Query Editor contains an internal text editor and a selection of buttons in its toolbar. The main window is divided into a query pane (upper) and a results pane (lower). (See Figure 2-11.) Users enter the Transact-SQL statements (queries) that they want to execute into the query pane, and after SQL Server has processed the queries, the output is displayed in the results pane.
The following example will show you how queries are entered and processed by SQL Server. If you type the two Transact-SQL statements shown in Figure 2-11, click the Query button in the Query Editor's toolbar and select Execute or click F5. The results of these statements will be shown in the results pane of Query Editor.
NOTE: You can open several different windows—that is, several different connections to one or more SQL Server instances. You create new connections by clicking the New Query button in the toolbar.
Figure 2-11: Query Editor with a query and its results
NOTE: The first statement in Figure 2-11, USE, specifies the AdventureWorks database as the current database. The second statement, SELECT, displays all the rows of the Customer table, which belongs to this database.

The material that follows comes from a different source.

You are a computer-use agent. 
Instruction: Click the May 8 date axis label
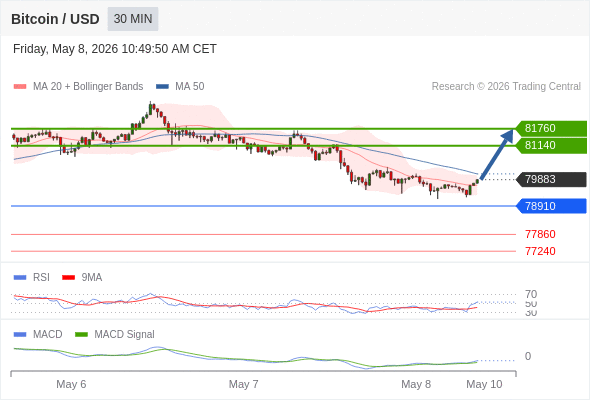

SQL Server contains the additional information that is displayed in the status bar of the Query Editor window. The following information is displayed:
One of the main properties of SQL Server Management Studio is ease of use. This general idea is also applied to the Query Editor component. Query Editor supports a lot of features that make coding of Transact-SQL statements easier. First, Query Editor uses syntax highlighting to improve the readability of Transact-SQL statements. It displays all reserved words in blue, all variables in black, strings in red, and comments in green. (For a discussion of reserved words, see the next chapter.)
There is also the context-sensitive help function called Dynamic Help that allows you to get help on a particular statement. If you do not know the syntax of a statement, just highlight that statement in the editor and select the Dynamic Help function on the Help menu. You can also highlight options of different SQL statements to get the corresponding text from Books Online.
Object Explorer can also help you edit queries. For instance, if you want to see the corresponding CREATE TABLE statement for the employee table, drill down to this database object, right-click the table name, select Script Table as, and choose CREATE to New Query Editor Window. Figure 2-12 shows the Query Editor window with the CREATE TABLE statement. (This capability extends also to other objects, such as stored procedures and functions.)
Solution-Based Query Editing
Query editing in SQL Server Management Studio is solution-based. If you start a blank query using the New Query button, it will still be based on a blank solution. You can see this by choosing Solution Explorer from the View menu, right after opening your blank query.
Figure 2-12: The Query Editor windows with the CREATE TABLE statementults
A solution can have zero, one, or more projects associated with it. If you want to associate a project with the solution, close your blank solution, Solution Explorer, and the Query Editor window, and start a new project by clicking on the File Menu and selecting New and then Project. The project is a method of organizing files in a selected location. You can choose a name for the project and select its location on disk. When you create a new project, by default you will start a new solution. You can add a project to an existing solution using the Solution Explorer component.
Once the new project and solution are created, Solution Explorer will show nodes in each project for Connections, Queries, and Miscellaneous files.
SQL Server Management Studio supports version control using the integration with MS Visual Source Safe. As we already stated, Solution Explorer allows you to organize and store related scripts as parts of a project. These script files can be checked in and out of the version control system directly from Solution Explorer.